CEJIL urges the United States to implement the standards of human rights in the immigration reform during a public hearing of the IACHR
Washington, D.C., October 28th, 2013.- This afternoon, the Center for Justice and International Law (CEJIL) accompanied a coalition of lawyers specialized in migration, NGOs, law clinics, trade unions and members of directly affected immigrant communities to request the United States to comply with its international obligations through a comprehensive immigration reform during a public hearing before the Inter-American Commission of Human Rights (IACHR).
CEJIL made a number of requests to the Inter-American Commission; first, to include its comprehensive studies in their annual report as well as to create a thematic report; second, to make an on-site visit to monitor the policies of detention and deportation; and third to monitor the impact of legislative and administrative developments on migrants’ rights with a transversal approach of human rights, bearing in mind the rights of migrant families, children, women, workers and LGBT migrants.
In 2010, CEJIL accomplished a favorable judgment from the IACHR on the case of Wayne Smith and Hugo Armendariz, that meant for the United States a change in its laws in order to take in consideration family and community ties for deportation procedures. Following that line, in 2010, the IACHR issued a number of detailed recommendations for the detention of immigrants and its due process. The United States has not complied with these recommendations yet.
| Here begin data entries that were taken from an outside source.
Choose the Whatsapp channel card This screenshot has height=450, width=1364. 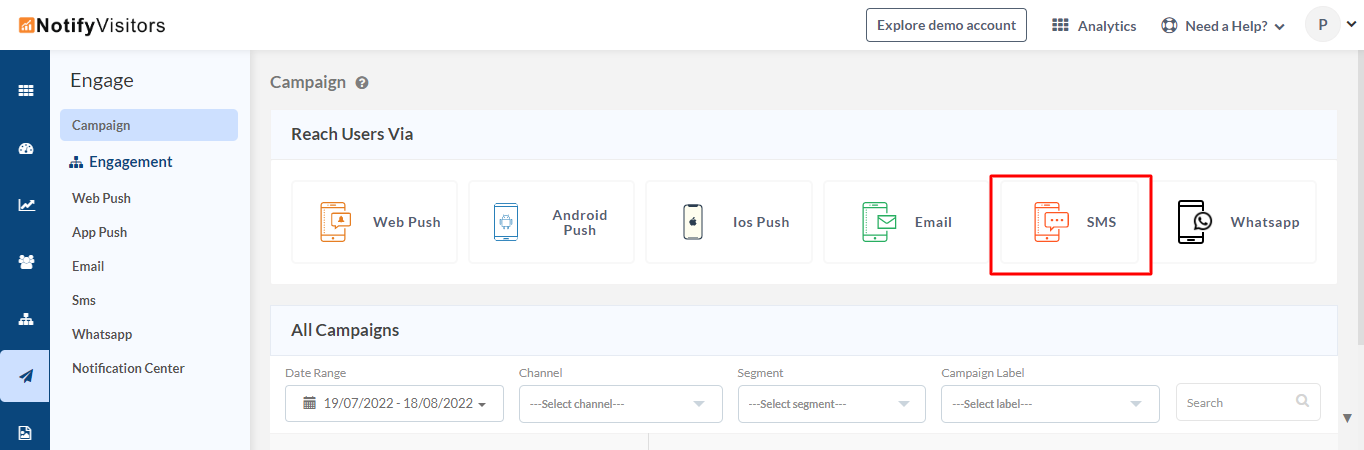point(1235,222)
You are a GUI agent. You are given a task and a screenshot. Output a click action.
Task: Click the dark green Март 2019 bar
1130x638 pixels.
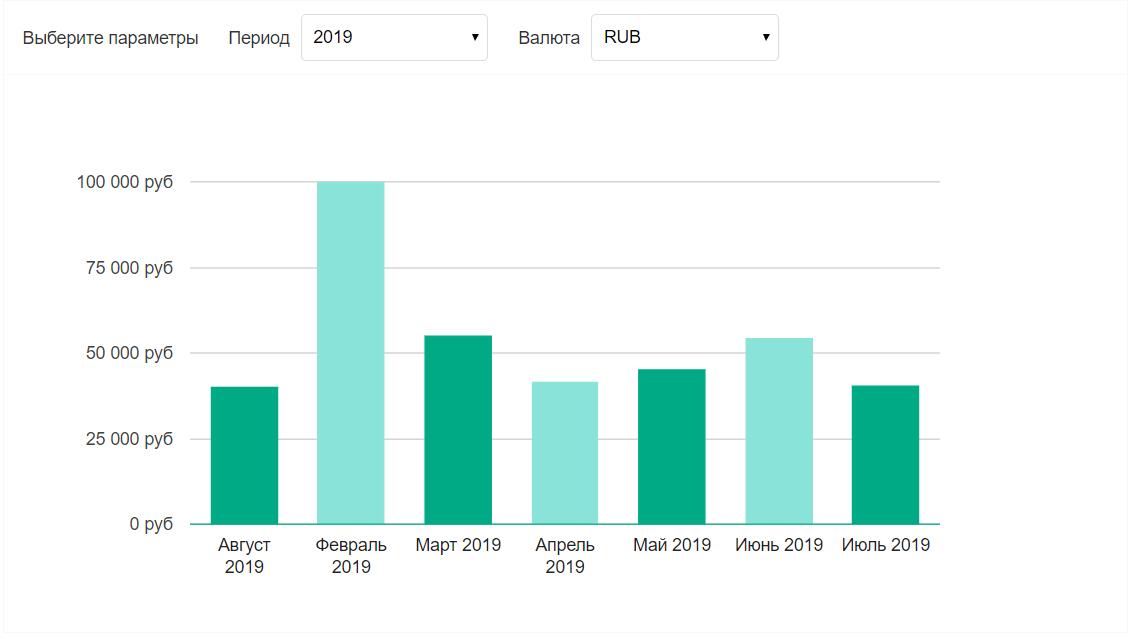(458, 430)
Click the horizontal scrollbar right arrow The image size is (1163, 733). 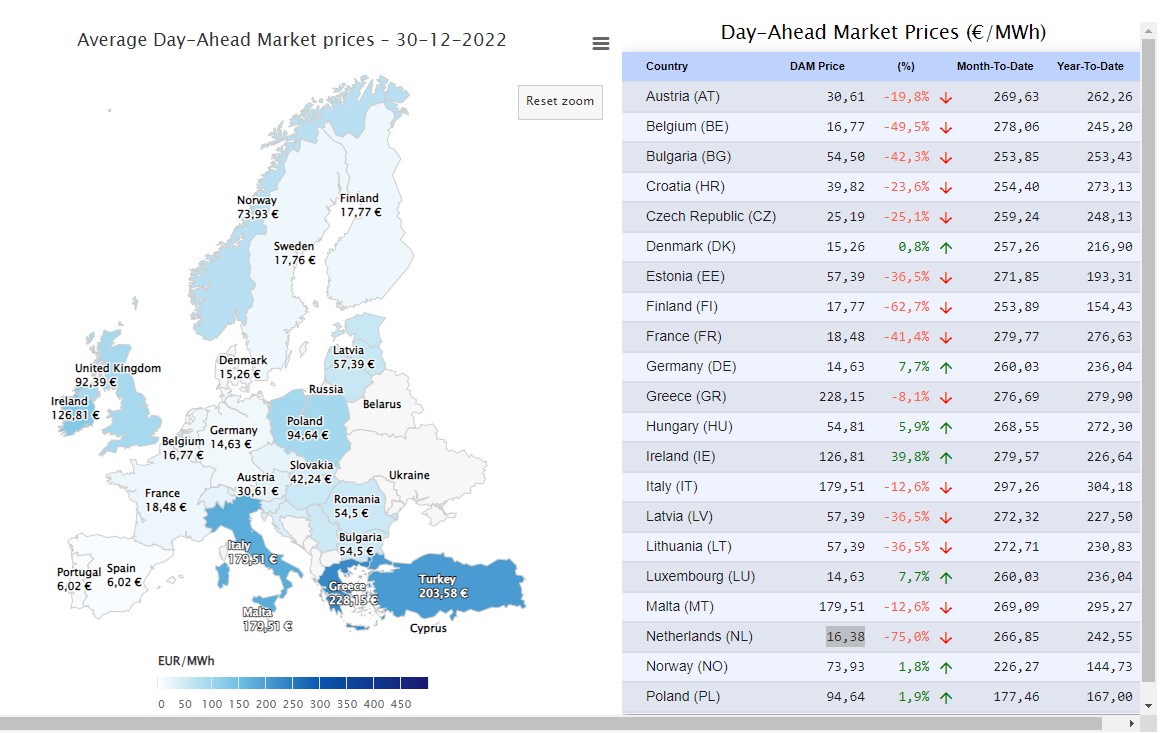point(1131,723)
“The lack of compliance from the US Government with their obligations on human rights turns out to be now one of the most generalized violations of the rights of migrant families, children and communities. The United States must take this historic opportunity and finally fulfill international standards of human rights in the comprehensive immigration reform” stated Francisco Quintana, Director of CEJIL for the Program of the Andean, North American and Caribbean Regions. “But there’s a number of administrative measures that the U.S. can -and must- implement immediately to guarantee the human rights of migrant families and children, including the incorporation of human rights regulations in their administrative guidelines for those responsible for decision-making in immigration processes, as we have outlined in our reports.“
CEJIL was accompanied at the hearing by broad-based coalition of representatives from AFL-CIO, Gibbs Houston Pauw, Stanford Immigration Rights Clinic, Boston College Post-Deportation Human Rights Project, the National Day Laborer Organizing Network (NDLON), Immigration Equality, Advocates for Human Rights, the New Orleans Workers’ Center for Racial Justice, and the Boston University Law Clinic, as well as other human rights defenders of religious coalitions.